Jawabnya sudah pasti rakyat tidak mampu membuat pilihan dalam politik, karena pilihannya itu sangat dipengaruhi oleh faktor pertukaran bentuk bantuan dengan suara sehingga demokrasi kita masih sontoloyo, tercemar dan kotor dengan pemenuhan syarat dalam demokrasi itu sendiri.
Ketika masyarakat berkesadaran memilih tanpa dipengaruhi faktor sogokan atau mentalitas yang memilih dan dipilih berkualitas bersih maka barulah demokrasi dianggap berjalan sebagaimana mestinya. Tapi lihatlah bagaimana kita menilai demokrasi kita yang masih dipenuhi nilai-nilai yang menciderainya, sehingga masyarakat masih dalam sejumlah pertanyaan dalam suatu sikapnya kala akan memilih.

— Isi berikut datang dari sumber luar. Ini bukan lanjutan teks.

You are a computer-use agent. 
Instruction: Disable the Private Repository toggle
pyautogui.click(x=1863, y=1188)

Berikutnya kenapa demokrasi kita tidak beranjak memperbaiki kualitasnya?
Pertama, karena kondisi kehidupan sosial yang serba kekurangan dalam fasilitas dan pendapatan dalam hidup masyarakat sehingga suaranyapun harus dijual untuk sekedar memperoleh bantuan kebutuhan primernya.

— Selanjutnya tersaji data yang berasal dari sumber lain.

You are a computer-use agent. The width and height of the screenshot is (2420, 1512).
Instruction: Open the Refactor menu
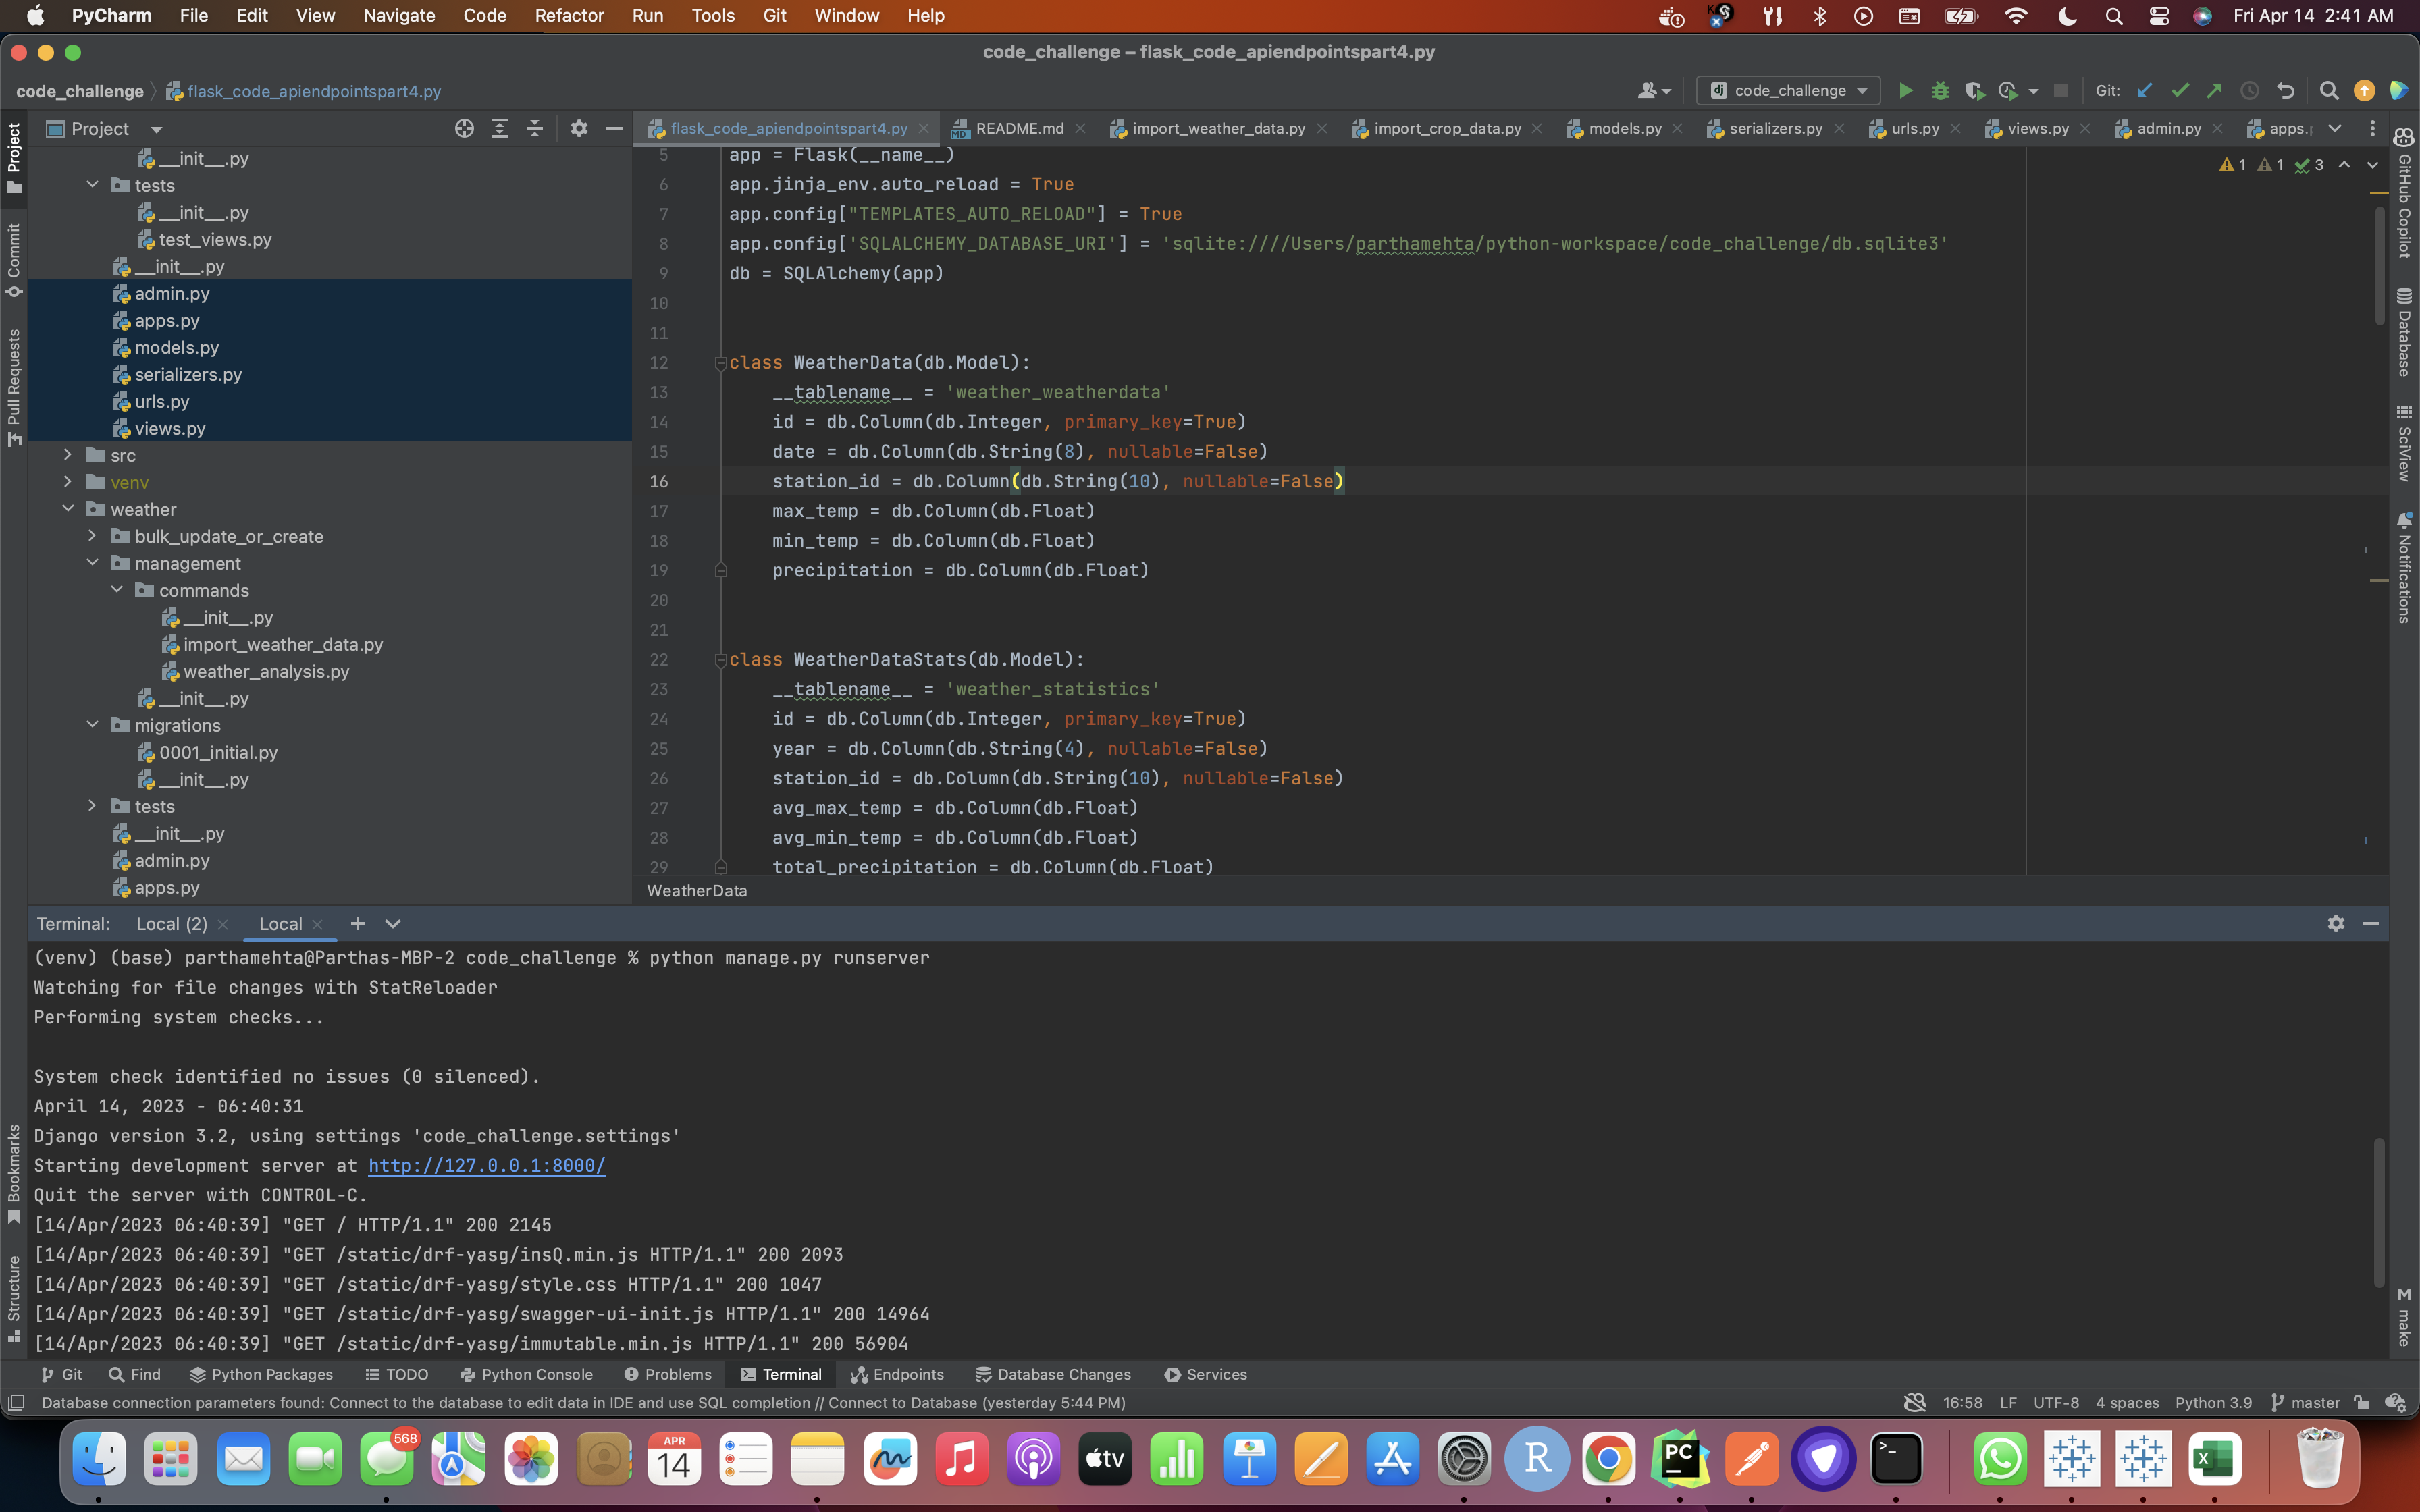coord(568,15)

Kedua, mentalitas masyarakat kita juga belum memberi jaminan terhadap terselenggaranya demokrasi secara utuh, karena masyarakat meskipun dikawal secara ketat nemun mereka masih memilih disogok, karena mereka beranggapan hanya waktu itu sebagai kesempatannya.
Ketiga, politisi kita sesungguhnya belum siap berdemokrasi, karena mentalitasnya yang korup dan sangat pragmatis. Seharusnya mereka paham bahwa kesabaran para politisi untuk tidak melakukan sogok menyogoklah yang akan memperbaiki kualitas hidup rakyat.

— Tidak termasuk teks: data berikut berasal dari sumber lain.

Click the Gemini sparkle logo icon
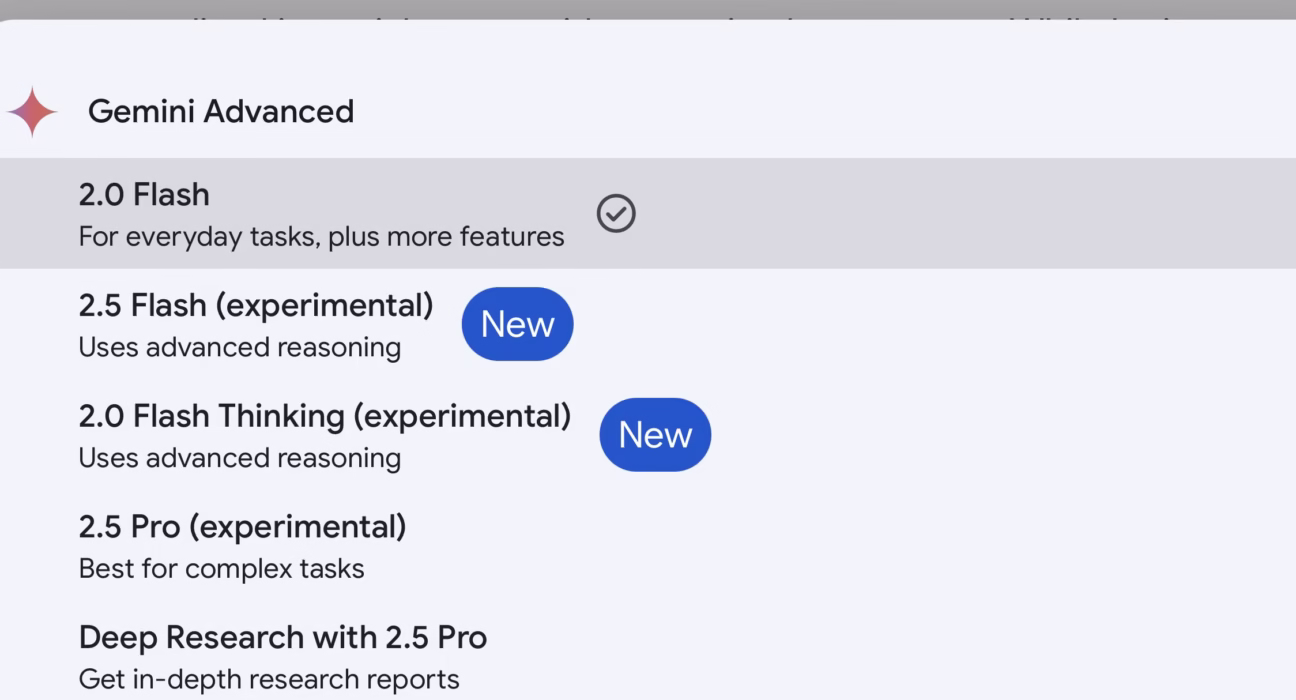 [x=33, y=111]
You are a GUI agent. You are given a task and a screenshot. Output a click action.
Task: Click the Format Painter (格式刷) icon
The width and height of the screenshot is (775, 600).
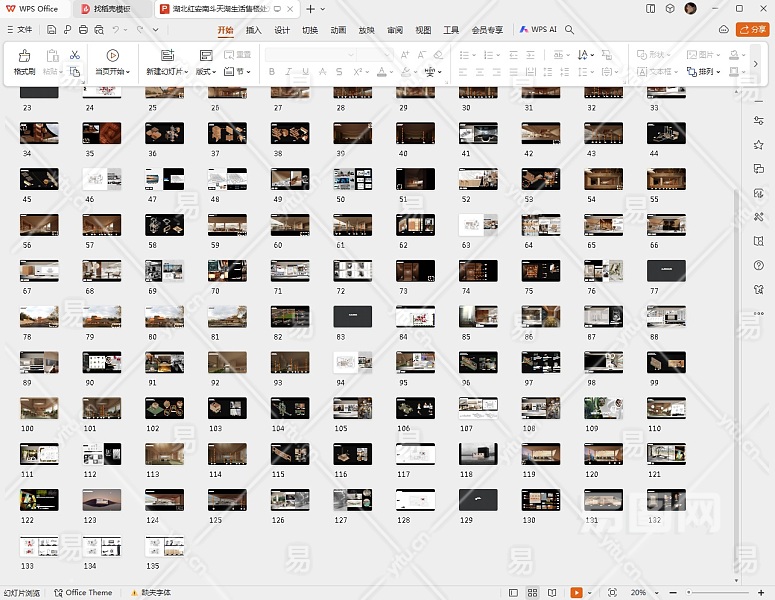(24, 56)
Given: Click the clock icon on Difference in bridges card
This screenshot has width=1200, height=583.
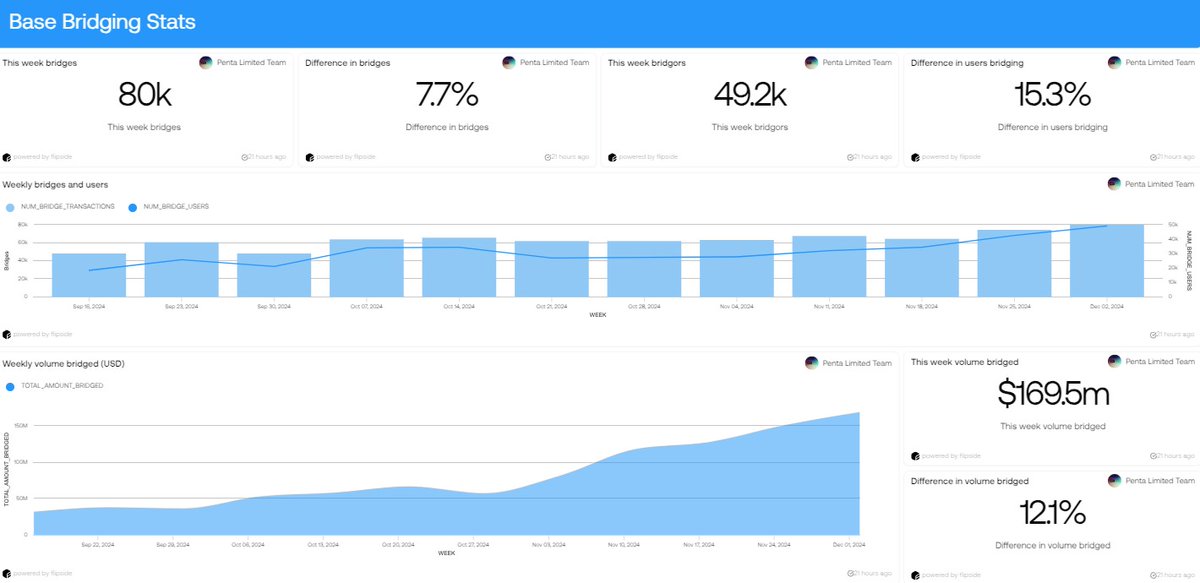Looking at the screenshot, I should point(549,156).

Keempat, masyarakat secara umum belum dapat melihat bahwa pelayanan pemerintah akan maksimal bila sistem politik tidak korup. Sebagai contoh, ketika masyarakat memperoleh biaya pengobatannya atau biaya kesehatan menjadi gratis dari pemerintah atau disubsidi secara total karena sikap bijak mereka dalam menjaga pemilihan yang bersih.
Kelima, pemimpin negara dan daerah tidak memiliki visi dalam membangun politik dan demokrasi bahkan mereka ikut sebagai yang terdepan dalam penanggung jawab pelemahan pembangunan masyarakat dalam bidang tersebut. Karena kepala daerah sebahagian besar cenderung menganggap pembangunan itu sebagai pembangunan infrastruktur.
Demikianlah beberapa dalih kenapa demokrasi kita masih diwarnai berbagai masalah sehingga kualitasnya hingga sekarang masih belum menunjukkan kualifikasi yang utuh dalam politik masyarakat.